■ RECORD SET
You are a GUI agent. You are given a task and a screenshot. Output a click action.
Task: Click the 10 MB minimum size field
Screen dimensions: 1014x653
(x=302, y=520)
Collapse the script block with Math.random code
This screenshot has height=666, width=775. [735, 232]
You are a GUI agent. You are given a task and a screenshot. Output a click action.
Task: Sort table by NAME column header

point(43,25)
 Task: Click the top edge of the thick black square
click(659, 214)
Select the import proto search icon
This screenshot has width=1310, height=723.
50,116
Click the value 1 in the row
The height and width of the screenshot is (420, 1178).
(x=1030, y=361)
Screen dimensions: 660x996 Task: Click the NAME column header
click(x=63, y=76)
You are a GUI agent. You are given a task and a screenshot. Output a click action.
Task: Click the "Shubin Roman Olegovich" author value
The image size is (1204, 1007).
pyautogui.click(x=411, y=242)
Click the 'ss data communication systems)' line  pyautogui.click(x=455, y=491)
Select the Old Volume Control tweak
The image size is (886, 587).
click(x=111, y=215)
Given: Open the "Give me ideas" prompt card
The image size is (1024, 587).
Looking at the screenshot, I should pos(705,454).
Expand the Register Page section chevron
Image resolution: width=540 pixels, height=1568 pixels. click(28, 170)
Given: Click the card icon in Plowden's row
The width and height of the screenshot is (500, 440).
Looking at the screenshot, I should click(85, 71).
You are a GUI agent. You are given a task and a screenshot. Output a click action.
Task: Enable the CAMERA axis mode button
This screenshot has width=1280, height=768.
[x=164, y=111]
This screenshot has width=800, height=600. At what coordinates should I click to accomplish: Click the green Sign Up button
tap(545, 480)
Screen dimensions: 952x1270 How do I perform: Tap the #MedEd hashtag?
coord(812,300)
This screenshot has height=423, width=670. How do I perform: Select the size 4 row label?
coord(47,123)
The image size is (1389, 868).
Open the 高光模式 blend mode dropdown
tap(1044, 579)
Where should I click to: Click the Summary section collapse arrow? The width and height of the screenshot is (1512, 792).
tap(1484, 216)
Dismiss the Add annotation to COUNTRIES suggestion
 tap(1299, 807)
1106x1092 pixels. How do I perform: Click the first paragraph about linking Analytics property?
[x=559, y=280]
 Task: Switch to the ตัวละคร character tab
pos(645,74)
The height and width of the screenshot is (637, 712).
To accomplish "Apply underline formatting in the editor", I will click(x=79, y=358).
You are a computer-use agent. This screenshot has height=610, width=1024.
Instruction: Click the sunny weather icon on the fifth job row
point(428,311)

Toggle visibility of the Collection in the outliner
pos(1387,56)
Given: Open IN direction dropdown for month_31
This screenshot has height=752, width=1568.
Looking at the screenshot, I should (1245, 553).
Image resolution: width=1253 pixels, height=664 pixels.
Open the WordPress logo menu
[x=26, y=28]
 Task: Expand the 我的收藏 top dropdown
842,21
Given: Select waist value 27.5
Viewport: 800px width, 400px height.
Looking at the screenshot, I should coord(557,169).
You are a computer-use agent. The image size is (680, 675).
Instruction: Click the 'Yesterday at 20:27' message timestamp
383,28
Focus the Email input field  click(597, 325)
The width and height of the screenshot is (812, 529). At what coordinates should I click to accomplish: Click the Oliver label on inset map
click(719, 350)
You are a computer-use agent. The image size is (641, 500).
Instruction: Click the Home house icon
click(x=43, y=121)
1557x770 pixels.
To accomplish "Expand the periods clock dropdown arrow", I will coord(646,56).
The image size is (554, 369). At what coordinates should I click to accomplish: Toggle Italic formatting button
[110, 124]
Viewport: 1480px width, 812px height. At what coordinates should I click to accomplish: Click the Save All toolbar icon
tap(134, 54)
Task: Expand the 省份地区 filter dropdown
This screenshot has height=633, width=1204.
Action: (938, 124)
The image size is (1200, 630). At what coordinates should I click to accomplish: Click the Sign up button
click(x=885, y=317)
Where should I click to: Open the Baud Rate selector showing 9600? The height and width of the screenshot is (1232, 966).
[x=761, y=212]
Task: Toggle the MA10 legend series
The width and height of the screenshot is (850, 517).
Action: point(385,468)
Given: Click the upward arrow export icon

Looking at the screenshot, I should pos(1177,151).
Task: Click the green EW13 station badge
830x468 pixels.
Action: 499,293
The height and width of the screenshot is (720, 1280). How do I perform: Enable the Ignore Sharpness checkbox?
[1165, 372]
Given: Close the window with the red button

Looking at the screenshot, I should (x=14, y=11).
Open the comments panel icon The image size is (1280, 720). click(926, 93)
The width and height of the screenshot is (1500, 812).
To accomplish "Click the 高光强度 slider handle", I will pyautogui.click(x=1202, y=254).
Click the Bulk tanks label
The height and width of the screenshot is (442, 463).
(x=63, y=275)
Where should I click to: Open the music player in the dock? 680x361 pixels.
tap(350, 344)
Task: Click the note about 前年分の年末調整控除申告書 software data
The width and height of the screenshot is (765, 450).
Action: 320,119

■ WHAT IS EXPECTED
Reproduce each line, exactly as it appears, from the one that contains "Task: Expand the 省份地区 filter dropdown" through the last line of the records. Add no other lines.

■ ANSWER TO THIS EXERCISE
Task: Expand the 省份地区 filter dropdown
This screenshot has height=633, width=1204.
Action: (938, 124)
The image size is (1200, 630). At what coordinates should I click to accomplish: Click the Sign up button
click(x=885, y=317)
Where should I click to: Open the Baud Rate selector showing 9600? The height and width of the screenshot is (1232, 966).
[x=761, y=212]
Task: Toggle the MA10 legend series
The width and height of the screenshot is (850, 517).
Action: point(385,468)
Given: Click the upward arrow export icon

Looking at the screenshot, I should pos(1177,151).
Task: Click the green EW13 station badge
830x468 pixels.
Action: 499,293
The height and width of the screenshot is (720, 1280). How do I perform: Enable the Ignore Sharpness checkbox?
[1165, 372]
Given: Close the window with the red button

Looking at the screenshot, I should (x=14, y=11).
Open the comments panel icon The image size is (1280, 720). click(926, 93)
The width and height of the screenshot is (1500, 812).
To accomplish "Click the 高光强度 slider handle", I will pyautogui.click(x=1202, y=254).
Click the Bulk tanks label
The height and width of the screenshot is (442, 463).
(x=63, y=275)
Where should I click to: Open the music player in the dock? 680x361 pixels.
tap(350, 344)
Task: Click the note about 前年分の年末調整控除申告書 software data
The width and height of the screenshot is (765, 450).
Action: 320,119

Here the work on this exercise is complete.